# 13.5 weeks and I've been asked "The Question"



## TimberGSD2 (Nov 8, 2011)

Person at the vet: "What kind of mix is that?"

Me: "Um German and Czech." 

Person at the vet: "Huh"

I knew it would happen. It happens with Kya because her ears never went up. It happens with Phinneas because he is a mutant giant of a min pin but I was really hoping with my sweet Milla it wouldn't happen. Oh well. I guess I officially belong to the "I own a sable working line dog everyone thinks is a mixed breed" club now.


----------



## Castlemaid (Jun 29, 2006)

Or a Coyote, or a wolf . . .


----------



## Courtney (Feb 12, 2010)

Well I have a rare lab with pointy ears (yeah, that guy in my picture!)


----------



## Shade (Feb 20, 2012)

Don't feel bad, I think almost all of us have had it happen more then once.

Last week in my puppy class I was asked by one of the other owners what kind of dog Delgado was, I explained he was a GSD and he gave me a funny look. There's a classic black and tan show lines puppy in the same class, so I figured that didn't help the confusion so I followed up with "he's from working lines" Oh boy, big mistake *sigh* 10 minutes of trying to explain the differences between show lines and working lines and he walked away looking like I was a idiot.


----------



## Anitsisqua (Mar 25, 2012)

Well, it's not quite the same, since Gabe is black and red, but the other day, I had a guy ask me what lines he was from, and I was really pleased. Even moreso when he seemed to know what I was talking about when I said Czech/Slovakian.

...I have had several people ask what breed he is. I mean, I would understand better if he was sable or black, but he looks like your stereotypical black and red GSD.


----------



## kbella999 (Jan 6, 2012)

A lady that works at Petsmart told me that my GSD looked like a Border Collie.

GOAL OF THE EXERCISE:
Reproduce the part of the forum thread about people misidentifying German Shepherds between "Well, it's not" and "I said Czech/Slovakian.", inclusive.

[Stored records]

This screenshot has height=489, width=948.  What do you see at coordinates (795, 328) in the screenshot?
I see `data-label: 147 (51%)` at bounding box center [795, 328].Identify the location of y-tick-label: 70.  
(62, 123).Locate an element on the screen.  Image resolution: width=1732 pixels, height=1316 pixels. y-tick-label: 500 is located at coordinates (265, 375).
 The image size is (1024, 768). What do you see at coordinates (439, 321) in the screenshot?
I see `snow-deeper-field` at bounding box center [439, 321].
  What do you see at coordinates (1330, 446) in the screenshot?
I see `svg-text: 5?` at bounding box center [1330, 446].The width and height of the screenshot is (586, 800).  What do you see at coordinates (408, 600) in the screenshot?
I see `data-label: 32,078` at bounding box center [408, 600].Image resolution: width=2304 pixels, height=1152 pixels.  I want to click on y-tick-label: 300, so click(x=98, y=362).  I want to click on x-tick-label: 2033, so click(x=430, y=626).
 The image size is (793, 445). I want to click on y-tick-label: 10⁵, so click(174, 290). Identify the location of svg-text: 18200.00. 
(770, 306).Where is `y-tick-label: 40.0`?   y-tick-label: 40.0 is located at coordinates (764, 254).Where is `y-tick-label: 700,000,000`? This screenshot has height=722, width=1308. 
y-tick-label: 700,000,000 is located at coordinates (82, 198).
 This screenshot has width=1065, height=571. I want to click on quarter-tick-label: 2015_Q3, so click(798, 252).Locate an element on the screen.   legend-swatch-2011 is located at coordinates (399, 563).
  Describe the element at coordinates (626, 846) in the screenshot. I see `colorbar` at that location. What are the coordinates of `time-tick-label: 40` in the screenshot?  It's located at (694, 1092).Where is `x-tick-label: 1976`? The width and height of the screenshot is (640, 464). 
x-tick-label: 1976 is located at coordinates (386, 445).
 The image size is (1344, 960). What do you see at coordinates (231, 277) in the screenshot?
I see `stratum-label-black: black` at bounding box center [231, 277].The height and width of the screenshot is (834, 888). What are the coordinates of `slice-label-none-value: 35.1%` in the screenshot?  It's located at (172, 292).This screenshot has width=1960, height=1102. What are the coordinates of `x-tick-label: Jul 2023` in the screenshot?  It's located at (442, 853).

REPLY TO THE EXERCISE:
Well, it's not quite the same, since Gabe is black and red, but the other day, I had a guy ask me what lines he was from, and I was really pleased. Even moreso when he seemed to know what I was talking about when I said Czech/Slovakian.